§ **Activity**
Go to the line that contains "Task: Choose the Classic arrow radio option" in the listing below, then output it and every line after it exactly, omitting pictures.

* * * * * * *

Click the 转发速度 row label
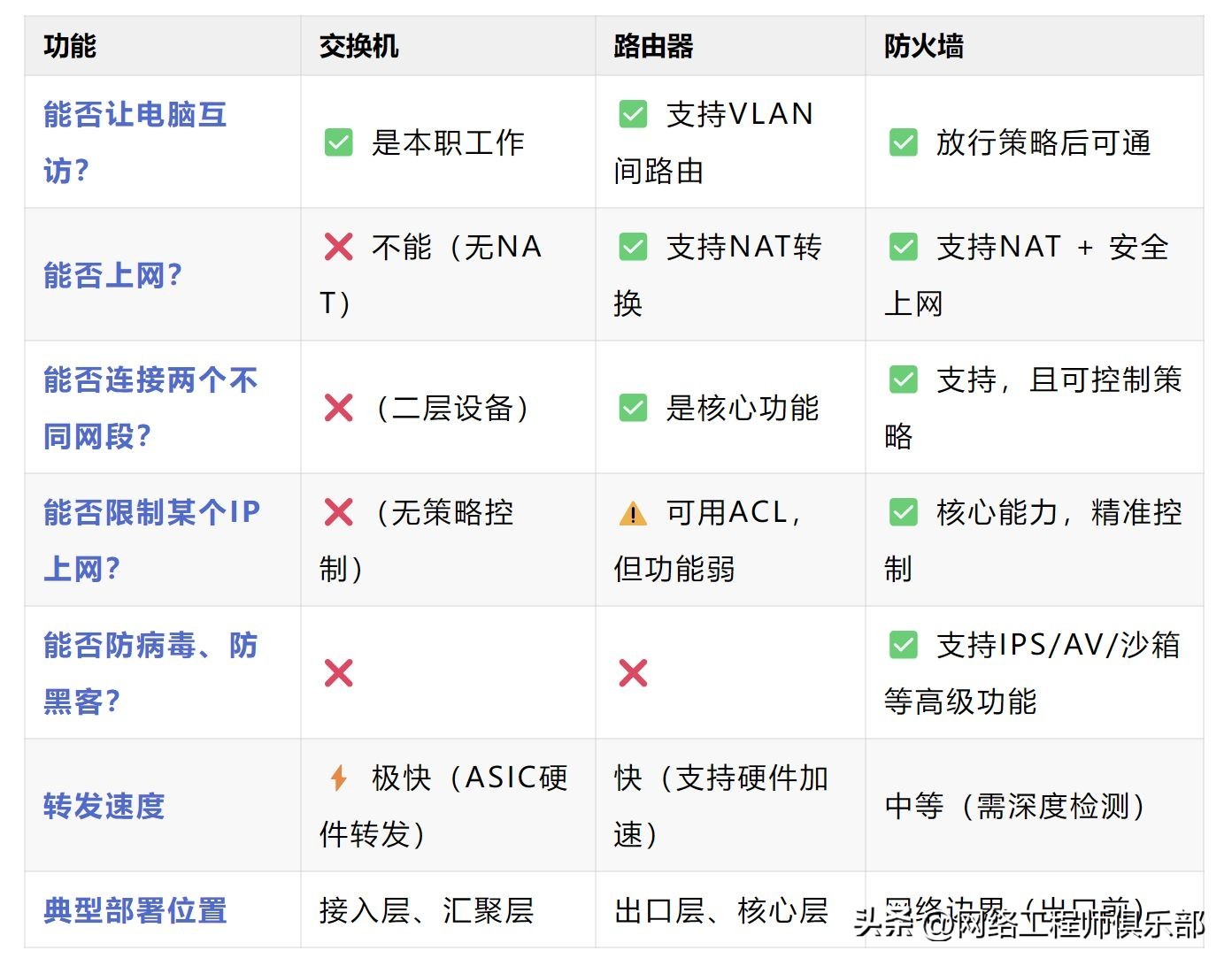Viewport: 1232px width, 966px height. [x=104, y=806]
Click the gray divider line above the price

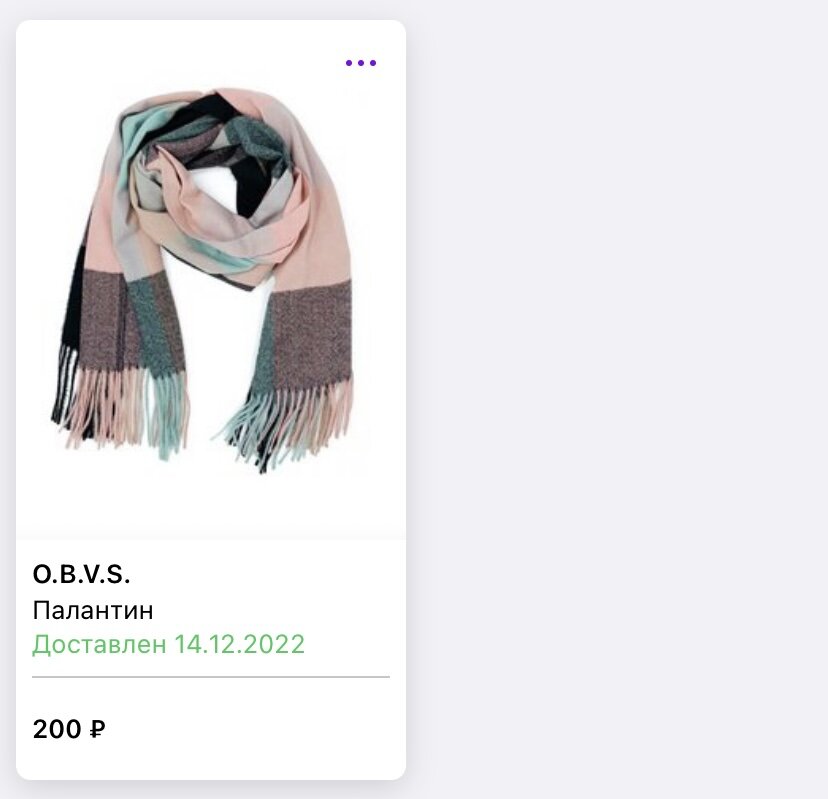point(211,676)
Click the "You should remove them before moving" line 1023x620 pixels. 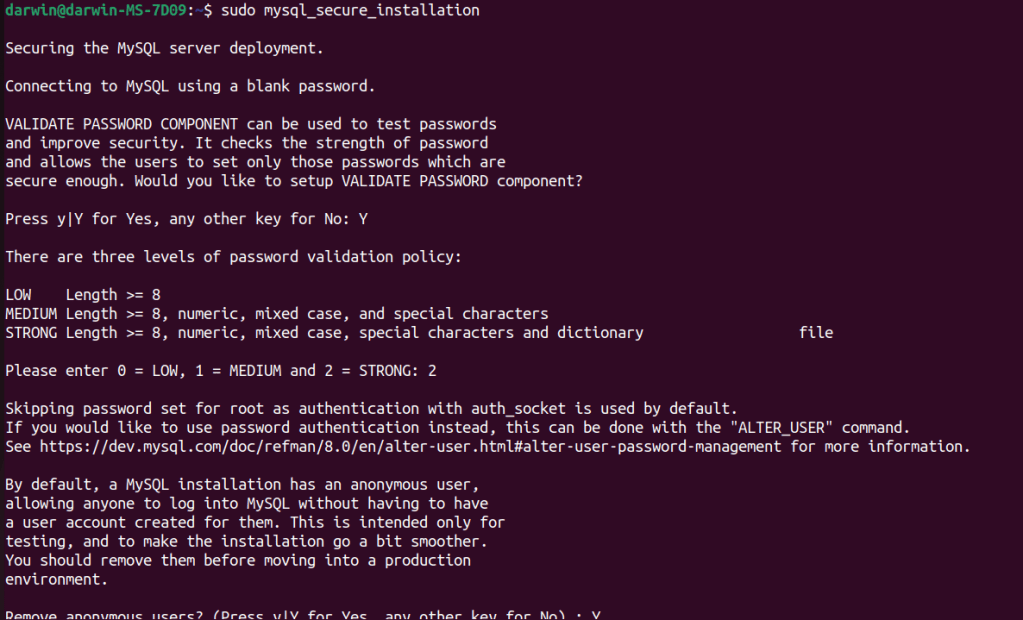237,560
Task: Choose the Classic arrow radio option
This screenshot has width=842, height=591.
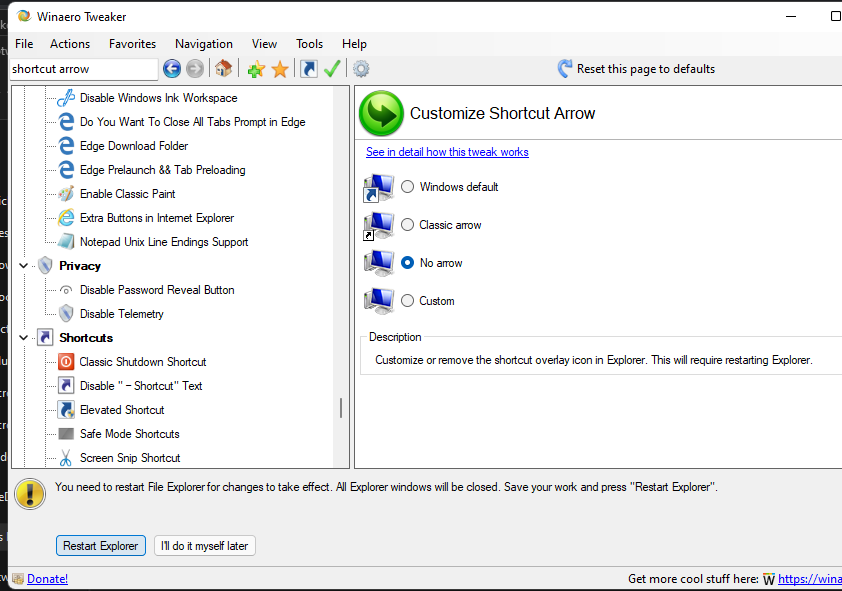Action: (408, 225)
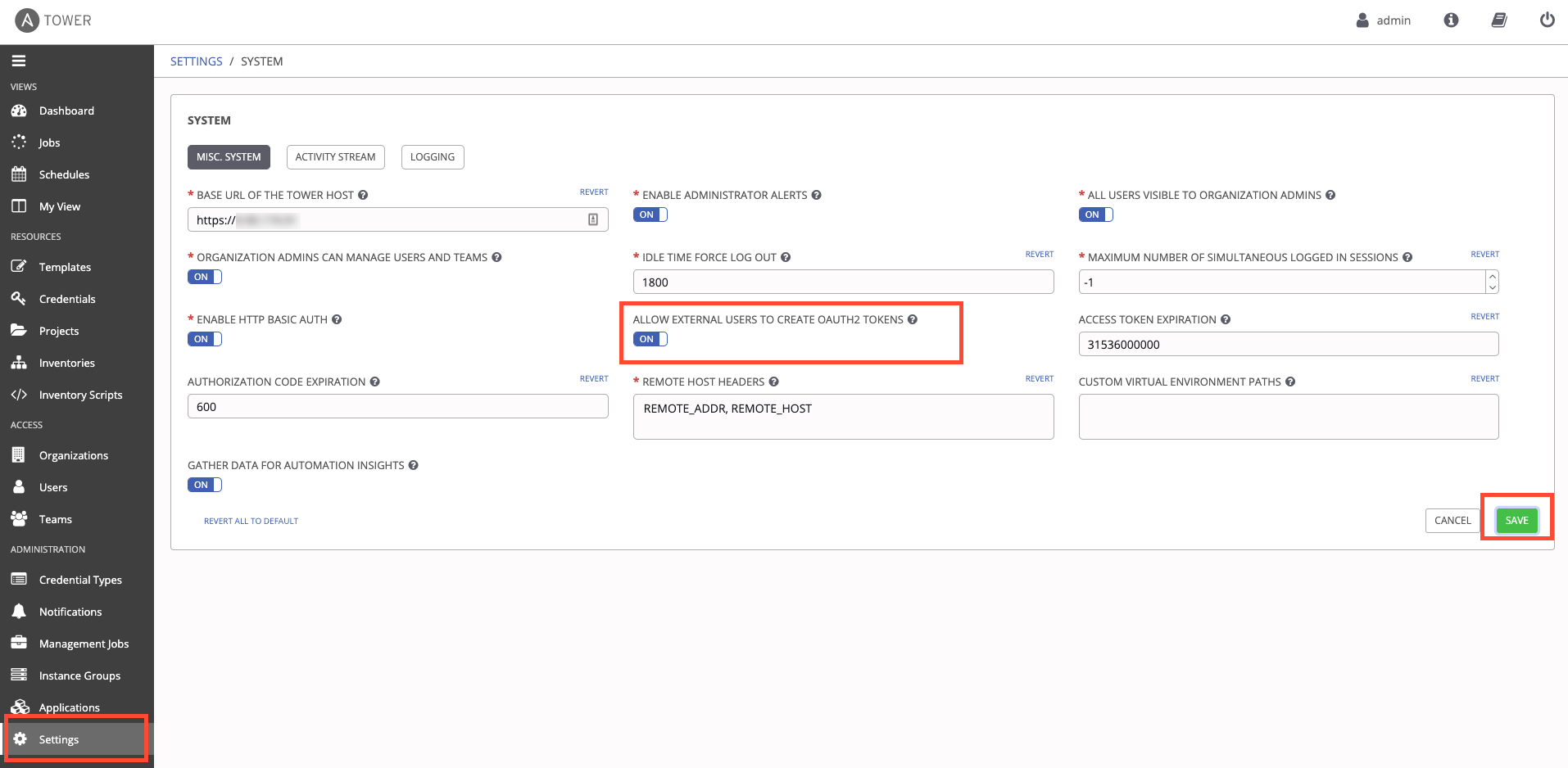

* * * * * * *

§ **Written answer**
Task: Choose the Classic arrow radio option
This screenshot has width=842, height=591.
Action: (408, 225)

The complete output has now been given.